Mundo estranho, paradoxal. O pior roubo, pensei, seria se me privassem de ouvir canções e palavras de amor. Em situação semelhante, eu estaria mesmo "roubada", pois o amor é o ar que preciso respirar, quando ele me chega pelas notas musicais, pelas vozes cadenciadas, por olhares sensíveis, ouvidos atentos, enlevos sonoros, sons de fagotes, oboés, harpas, violinos, instrumentos de sopro, maviosos cantos de tenores, contraltos, baixos, enternecedores diálogos musicais que expressam a alma humana em sua pura existência, na plenitude de doar-se a quem ama sem roubar-lhe a sede de viver, oferecendo-lhe oxigênio em forma de carinho, dedicação, fidelidade e aconchego.

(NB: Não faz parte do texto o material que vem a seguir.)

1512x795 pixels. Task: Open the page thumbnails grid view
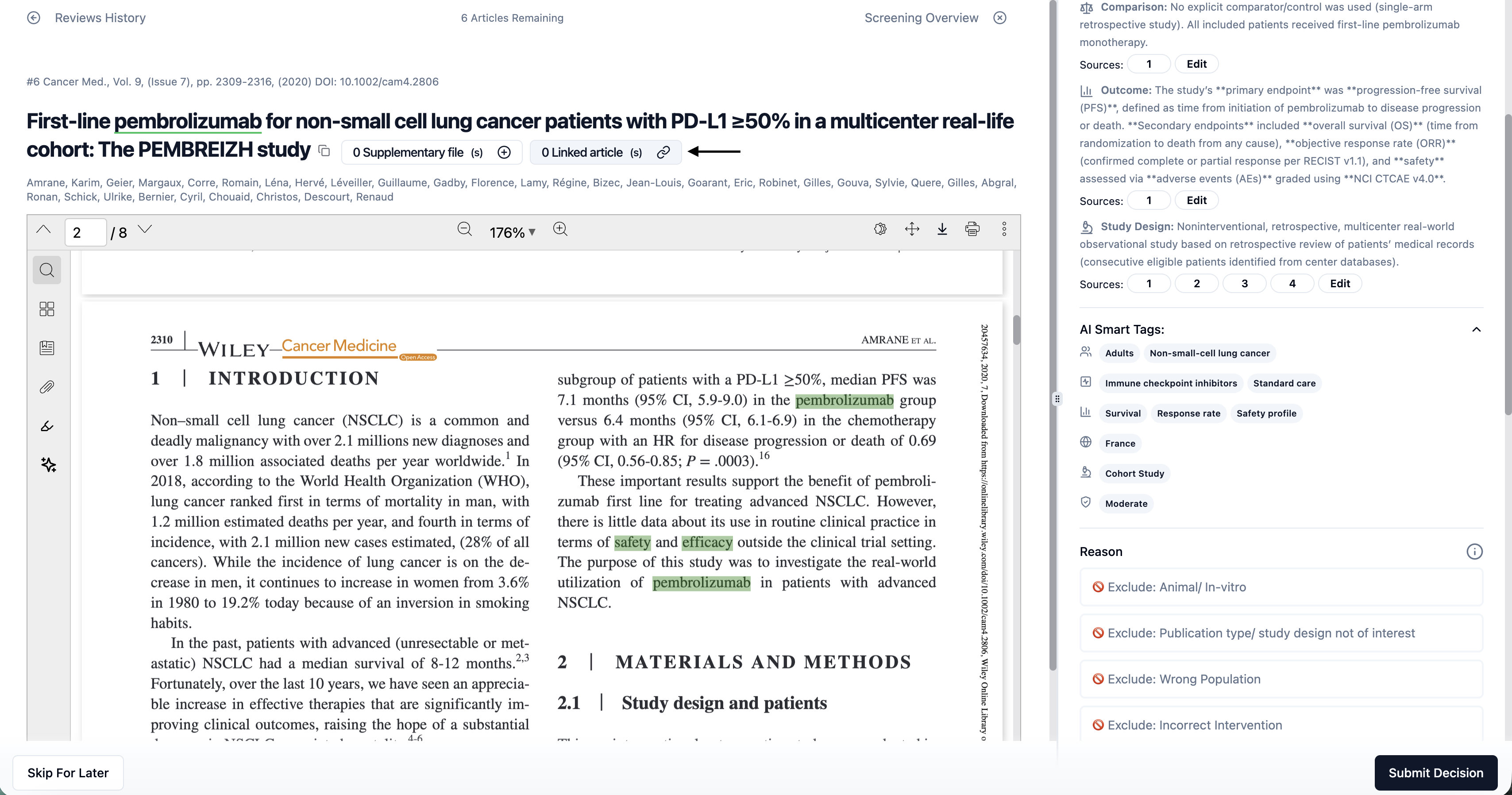(x=47, y=309)
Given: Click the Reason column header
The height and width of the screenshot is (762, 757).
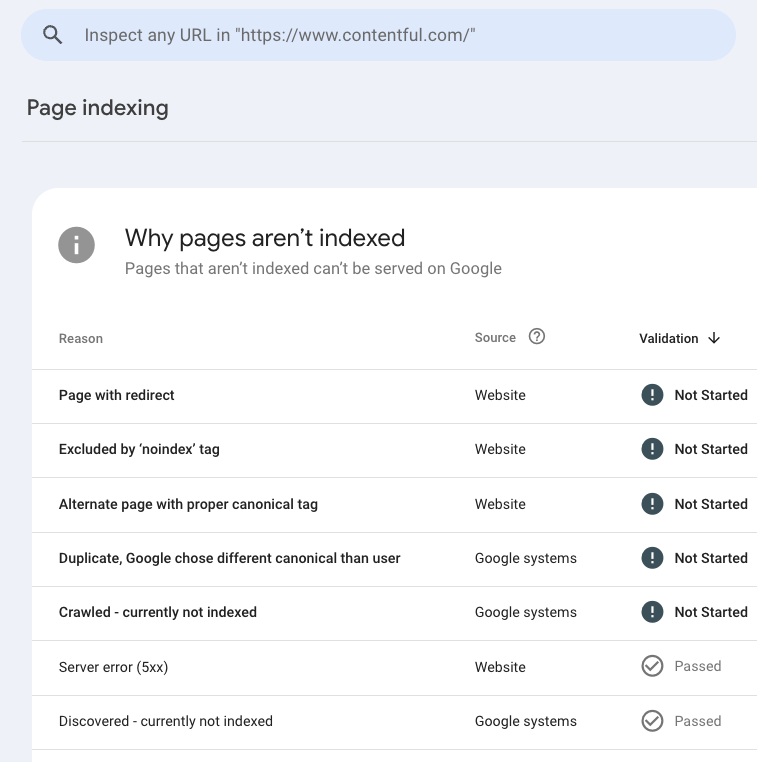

Passados poucos dias, vou me reorganizando, comprei novo aparelho, refaço a agenda, refaço contas para superar o dinheiro perdido, agradeço as oportunidades que a vida me dá para refletir suas paradoxais intempéries, sigo e supero.
Ouço então a voz doce da grega Nana Mouskouri, na calada da madrugada, sozinha, e consigo pela primeira vez, desde aquele sábado, verter uma lágrima, emociono-me. Eu não tinha conseguido chorar, em face das investidas dos ladrões, tinha sentido muita impotência, mas, durante o espetáculo clássico, somente me arrepiei sem extravazar a confusão de sentimentos represados que acumulei naquele dia.
Mais dois dias e nada. Só a sensação de fazer parte de um mundo moderno e louco, de uma sociedade imperfeita, de uma cadeia de omissões sociais, de uma humanidade capaz de auto-agredir-se, de violentar-se, de ludibriar-se, de mentir, de usurpar seu semelhante, mas, claro, não é a totalidade da espécie, é parcela dela, é um lado da transgressão, uma fatia do bolo social, talvez a banda podre do inconsequente descaso com que certa camada ou classe tenha sido tratada.
E o amor? Acho que o ladrão que me pediu desculpas, mesmo me roubando, tinha um ínfimo arremedo dele, ao me observar possessa, reclamante, ameaçando chamar a polícia,certamente, transtornada e doida, pois ele e seu comparsa podiam ter me derrubado fisicamente, mas não o fizeram. Fugiram, deixaram-me sem o dinheiro, mas com a cabeça intocada, o corpo tremendo, mas de pé, o olhar perplexo, mas aguçado em direção ao que veria mais tarde.
Um teatro lindo restaurado, um conjunto de atitudes que são fruto do amor à arte, à cultura, ao estudo da música, vidas inteiras de pessoas que ali sintonizavam a meiguice e a fortaleza que só uma ópera é capaz de despertar em seus altos e baixos, seus volteios e ápices, a viagem dos sonhos, o esquecimento das vicissitudes do mundo lá fora.
O amor, falem-me dele, por favor. Falem-me sempre. Repitam que o amor é a compensação do avesso da sorte. Deixei que desfilassem no meu pensamento, durante a ópera, imagens de carinho, afeto, familiares, amigos, amores que se foram, amores que sobrevivem, amores que virão. Agora, consigo verbalizar os acontecimentos, com a devida isenção me permitindo superar medos, minimizar ódios, buscar perdões interiores, agradecer chances e amar o amor, o mesmo amor que tanto inebria como atormenta, que acrescenta horizontes, que se bifurca em encruzilhadas escuras, mas que sabe encontrar caminhos de luz, nas horas certas, quando alguém se apaixona, perdidamente, ou renuncia ao amor, ou o persegue, ou dele foge, ou por ele morre, ou para ele vive, além da própria morte.
Se me vierem falar de algo concreto, como o episódio violento de um assalto na grande cidade, por favor, compensem-me repetidamente, contando histórias de amores inesquecíveis, amantes capazes de se entregarem aos prazeres, enamorados sonhadores, criaturas que esperam por toda a vida por um par que os compreendam, os acompanhem, lhes segurem as mãos, caminhem ao seu lado, por décadas, embevecendo suas almas, desafligindo, sobretudo, seus corações. Sem entretanto, roubarem tampouco sua esperança por momentos felizes ou sequer a crença na bondade humana que ainda é possível, se o amor também o for.